Primary Vaginal Cancer: Etiology, Management, and Prognosis

Primary vaginal cancer is rare (1%–2% of female genital tract cancers), strictly defined by the absence of prior/concurrent cervical or vulvar cancer. Increasing incidence in younger women is linked to HPV infection.

The pathogenesis is largely HPV-dependent, progressing from HSIL to invasive cancer (2%−12% risk). Diagnosis requires biopsy and a thorough exam, typically after a patient presents with bleeding/discharge. Accurate classification relies on histology and HPV/p16 testing.

Prevention includes HPV vaccination. HSIL treatment options are individualized: surgical excision (unifocal), CO2​laser vaporization (multifocal, requires pre-biopsy), or topical imiquimod. Long-term follow-up is essential due to high recurrence.
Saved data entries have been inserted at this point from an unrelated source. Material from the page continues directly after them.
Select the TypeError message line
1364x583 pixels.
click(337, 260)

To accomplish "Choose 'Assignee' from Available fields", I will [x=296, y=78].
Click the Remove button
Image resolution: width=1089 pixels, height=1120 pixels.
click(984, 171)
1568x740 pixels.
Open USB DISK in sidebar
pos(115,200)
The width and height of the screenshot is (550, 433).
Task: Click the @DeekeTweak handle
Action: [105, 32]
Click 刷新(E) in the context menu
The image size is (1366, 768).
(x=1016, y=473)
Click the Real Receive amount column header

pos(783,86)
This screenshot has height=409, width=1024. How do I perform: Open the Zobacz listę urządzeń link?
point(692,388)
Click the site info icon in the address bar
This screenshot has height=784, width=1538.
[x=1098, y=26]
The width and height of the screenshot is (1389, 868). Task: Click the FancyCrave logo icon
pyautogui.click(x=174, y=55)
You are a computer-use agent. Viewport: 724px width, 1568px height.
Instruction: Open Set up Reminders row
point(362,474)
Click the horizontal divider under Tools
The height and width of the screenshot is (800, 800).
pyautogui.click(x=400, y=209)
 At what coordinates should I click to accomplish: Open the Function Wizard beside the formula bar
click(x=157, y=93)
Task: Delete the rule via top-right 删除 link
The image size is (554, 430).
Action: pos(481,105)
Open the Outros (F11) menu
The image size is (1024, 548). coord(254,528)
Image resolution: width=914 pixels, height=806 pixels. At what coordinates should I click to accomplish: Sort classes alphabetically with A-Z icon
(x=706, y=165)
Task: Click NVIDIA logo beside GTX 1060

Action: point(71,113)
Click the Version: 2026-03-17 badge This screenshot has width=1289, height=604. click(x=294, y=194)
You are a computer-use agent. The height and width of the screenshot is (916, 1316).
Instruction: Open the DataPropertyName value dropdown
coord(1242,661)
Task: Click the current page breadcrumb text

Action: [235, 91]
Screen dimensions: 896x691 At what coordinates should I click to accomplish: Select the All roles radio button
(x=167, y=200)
Invasive cancer is primarily managed with radiation (EBRT + brachytherapy). The standard of care for locally advanced disease is concomitant chemoradiation (CCRT), which improves survival. Surgery is limited to small, early-stage lesions (≤2 cm). Staging is clinical (FIGO), supplemented by imaging (MRI/PET-CT) for treatment planning. The most critical prognostic factor is the stage at diagnosis. Rare subtypes include DES-linked adenocarcinoma and sarcoma botryoides.